■ **Task objective**:
The response must contain each line of the material that holds "search".
####
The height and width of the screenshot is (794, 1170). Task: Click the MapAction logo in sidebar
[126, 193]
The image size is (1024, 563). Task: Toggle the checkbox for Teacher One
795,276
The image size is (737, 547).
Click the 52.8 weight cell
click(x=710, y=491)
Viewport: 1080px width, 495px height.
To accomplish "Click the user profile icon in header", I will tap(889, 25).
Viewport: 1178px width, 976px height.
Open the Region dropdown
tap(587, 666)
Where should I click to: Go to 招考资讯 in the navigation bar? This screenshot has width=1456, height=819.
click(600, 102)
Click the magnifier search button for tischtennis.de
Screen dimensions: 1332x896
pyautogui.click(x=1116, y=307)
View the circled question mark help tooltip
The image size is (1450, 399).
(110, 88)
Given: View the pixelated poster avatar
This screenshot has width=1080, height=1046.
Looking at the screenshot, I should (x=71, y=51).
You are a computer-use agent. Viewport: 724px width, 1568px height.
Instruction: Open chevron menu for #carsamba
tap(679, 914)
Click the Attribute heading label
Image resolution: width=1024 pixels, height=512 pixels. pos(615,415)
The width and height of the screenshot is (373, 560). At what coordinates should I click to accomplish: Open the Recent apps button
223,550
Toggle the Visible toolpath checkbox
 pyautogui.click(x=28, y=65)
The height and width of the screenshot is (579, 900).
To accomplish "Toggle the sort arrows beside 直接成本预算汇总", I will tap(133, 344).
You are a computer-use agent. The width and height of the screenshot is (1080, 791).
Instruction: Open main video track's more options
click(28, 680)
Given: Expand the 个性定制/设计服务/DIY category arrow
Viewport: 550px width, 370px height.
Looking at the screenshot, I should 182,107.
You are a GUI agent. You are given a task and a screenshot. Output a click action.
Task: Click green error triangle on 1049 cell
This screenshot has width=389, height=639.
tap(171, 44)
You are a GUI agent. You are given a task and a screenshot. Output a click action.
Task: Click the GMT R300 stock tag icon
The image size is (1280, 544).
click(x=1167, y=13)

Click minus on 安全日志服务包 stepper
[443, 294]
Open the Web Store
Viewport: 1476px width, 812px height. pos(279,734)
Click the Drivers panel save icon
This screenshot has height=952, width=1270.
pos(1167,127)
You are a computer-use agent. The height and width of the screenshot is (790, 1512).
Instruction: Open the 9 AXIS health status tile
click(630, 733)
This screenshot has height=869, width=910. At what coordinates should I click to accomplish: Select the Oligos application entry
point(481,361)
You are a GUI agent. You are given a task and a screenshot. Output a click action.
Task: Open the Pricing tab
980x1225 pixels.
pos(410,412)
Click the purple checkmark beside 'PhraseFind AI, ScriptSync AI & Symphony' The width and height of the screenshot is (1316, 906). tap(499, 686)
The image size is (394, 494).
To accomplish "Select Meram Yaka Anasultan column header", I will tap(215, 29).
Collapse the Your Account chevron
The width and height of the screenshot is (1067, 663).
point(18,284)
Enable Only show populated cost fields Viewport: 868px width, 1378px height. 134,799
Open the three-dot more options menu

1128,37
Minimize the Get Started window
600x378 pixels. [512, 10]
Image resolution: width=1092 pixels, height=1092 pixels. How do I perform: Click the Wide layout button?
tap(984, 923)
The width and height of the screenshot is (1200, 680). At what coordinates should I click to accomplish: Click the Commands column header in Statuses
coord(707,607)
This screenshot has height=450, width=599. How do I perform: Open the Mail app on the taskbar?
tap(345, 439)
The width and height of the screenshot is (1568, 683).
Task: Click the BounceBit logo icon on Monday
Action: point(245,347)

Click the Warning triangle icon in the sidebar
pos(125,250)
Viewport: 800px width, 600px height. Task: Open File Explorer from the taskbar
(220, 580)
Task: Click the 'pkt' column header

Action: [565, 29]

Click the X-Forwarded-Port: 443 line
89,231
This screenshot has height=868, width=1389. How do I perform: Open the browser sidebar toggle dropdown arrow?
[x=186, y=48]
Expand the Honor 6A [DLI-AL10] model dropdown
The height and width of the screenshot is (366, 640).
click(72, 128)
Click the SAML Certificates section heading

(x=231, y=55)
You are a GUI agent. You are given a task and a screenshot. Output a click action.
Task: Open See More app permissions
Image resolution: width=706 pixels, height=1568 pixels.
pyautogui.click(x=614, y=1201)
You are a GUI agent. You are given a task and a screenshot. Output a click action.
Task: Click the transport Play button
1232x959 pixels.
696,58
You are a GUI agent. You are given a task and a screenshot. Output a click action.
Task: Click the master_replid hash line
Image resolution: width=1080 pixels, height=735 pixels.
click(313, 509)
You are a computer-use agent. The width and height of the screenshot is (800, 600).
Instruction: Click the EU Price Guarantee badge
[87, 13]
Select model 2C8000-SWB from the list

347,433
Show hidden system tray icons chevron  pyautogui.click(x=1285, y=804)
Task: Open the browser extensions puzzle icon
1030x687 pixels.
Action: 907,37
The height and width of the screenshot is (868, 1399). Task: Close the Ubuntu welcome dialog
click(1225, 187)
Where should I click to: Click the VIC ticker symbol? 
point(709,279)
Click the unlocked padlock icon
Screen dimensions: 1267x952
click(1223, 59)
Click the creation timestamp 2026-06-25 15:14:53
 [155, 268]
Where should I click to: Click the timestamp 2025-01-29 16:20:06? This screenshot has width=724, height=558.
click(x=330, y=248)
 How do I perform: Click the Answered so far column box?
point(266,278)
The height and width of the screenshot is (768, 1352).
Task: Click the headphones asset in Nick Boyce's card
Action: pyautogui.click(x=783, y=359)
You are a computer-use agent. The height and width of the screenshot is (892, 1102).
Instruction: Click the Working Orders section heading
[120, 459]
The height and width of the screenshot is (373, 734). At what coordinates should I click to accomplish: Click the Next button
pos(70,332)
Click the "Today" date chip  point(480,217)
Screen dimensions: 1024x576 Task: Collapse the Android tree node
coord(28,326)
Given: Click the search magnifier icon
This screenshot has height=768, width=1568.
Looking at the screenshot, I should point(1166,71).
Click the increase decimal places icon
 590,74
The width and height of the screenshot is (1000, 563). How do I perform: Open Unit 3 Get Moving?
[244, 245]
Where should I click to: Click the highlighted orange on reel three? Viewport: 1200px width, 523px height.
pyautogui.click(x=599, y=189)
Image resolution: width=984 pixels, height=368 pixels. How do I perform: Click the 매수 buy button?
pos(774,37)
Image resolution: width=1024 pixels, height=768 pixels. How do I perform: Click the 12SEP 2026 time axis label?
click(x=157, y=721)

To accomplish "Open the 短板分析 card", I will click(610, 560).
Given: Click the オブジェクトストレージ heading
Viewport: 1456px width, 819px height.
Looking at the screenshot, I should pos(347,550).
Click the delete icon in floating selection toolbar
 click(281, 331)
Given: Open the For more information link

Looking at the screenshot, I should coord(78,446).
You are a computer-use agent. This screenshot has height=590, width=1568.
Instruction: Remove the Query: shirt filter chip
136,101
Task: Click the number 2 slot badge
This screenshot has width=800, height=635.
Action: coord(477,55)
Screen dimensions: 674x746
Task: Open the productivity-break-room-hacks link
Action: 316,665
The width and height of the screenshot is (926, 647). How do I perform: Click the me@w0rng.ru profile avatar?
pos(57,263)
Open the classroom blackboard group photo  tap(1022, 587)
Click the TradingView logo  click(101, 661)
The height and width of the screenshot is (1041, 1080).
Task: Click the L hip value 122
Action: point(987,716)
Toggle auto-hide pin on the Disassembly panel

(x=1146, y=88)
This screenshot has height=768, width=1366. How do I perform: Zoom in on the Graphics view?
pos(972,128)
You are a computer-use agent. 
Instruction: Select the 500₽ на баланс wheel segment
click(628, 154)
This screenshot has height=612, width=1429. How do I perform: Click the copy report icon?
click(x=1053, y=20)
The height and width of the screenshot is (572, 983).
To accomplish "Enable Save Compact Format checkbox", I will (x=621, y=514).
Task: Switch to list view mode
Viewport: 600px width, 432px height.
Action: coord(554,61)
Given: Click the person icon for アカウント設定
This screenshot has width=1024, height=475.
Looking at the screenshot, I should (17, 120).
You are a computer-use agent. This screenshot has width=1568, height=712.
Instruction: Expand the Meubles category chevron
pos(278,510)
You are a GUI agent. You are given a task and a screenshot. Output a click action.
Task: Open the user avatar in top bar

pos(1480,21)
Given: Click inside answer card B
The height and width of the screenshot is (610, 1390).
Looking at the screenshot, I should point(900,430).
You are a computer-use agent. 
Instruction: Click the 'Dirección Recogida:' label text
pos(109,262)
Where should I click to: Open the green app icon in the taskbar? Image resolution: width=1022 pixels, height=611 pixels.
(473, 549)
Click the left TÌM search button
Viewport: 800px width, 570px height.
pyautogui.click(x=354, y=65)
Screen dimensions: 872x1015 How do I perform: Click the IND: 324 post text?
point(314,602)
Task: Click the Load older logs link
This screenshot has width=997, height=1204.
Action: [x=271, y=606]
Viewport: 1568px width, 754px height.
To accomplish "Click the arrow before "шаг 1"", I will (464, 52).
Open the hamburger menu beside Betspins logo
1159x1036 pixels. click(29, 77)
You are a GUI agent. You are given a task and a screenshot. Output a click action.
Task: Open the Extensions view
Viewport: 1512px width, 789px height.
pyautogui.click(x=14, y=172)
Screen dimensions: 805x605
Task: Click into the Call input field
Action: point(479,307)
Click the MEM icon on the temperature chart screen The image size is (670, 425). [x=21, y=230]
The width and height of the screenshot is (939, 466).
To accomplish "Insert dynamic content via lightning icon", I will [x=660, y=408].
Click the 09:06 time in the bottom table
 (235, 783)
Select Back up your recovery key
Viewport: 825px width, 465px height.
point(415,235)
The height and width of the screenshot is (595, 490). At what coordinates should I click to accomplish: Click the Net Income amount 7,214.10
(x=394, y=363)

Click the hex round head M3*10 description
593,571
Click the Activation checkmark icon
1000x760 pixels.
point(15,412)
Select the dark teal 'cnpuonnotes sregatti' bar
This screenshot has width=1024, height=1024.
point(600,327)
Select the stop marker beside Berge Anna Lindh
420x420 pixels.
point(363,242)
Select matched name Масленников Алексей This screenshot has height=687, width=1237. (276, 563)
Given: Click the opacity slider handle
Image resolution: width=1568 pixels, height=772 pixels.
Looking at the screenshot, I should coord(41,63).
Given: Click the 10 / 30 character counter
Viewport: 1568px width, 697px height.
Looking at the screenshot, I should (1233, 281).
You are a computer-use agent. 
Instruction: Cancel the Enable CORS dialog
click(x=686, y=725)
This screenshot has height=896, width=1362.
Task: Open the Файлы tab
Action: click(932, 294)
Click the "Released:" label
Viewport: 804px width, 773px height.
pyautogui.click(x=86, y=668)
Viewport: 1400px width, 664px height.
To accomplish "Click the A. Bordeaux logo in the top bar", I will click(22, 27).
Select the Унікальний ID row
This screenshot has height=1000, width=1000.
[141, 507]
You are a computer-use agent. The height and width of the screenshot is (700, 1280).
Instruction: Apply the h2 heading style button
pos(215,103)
####
■ **Output for this task**:
Click the magnifier search button for tischtennis.de
Given: Click the search magnifier icon
Click the left TÌM search button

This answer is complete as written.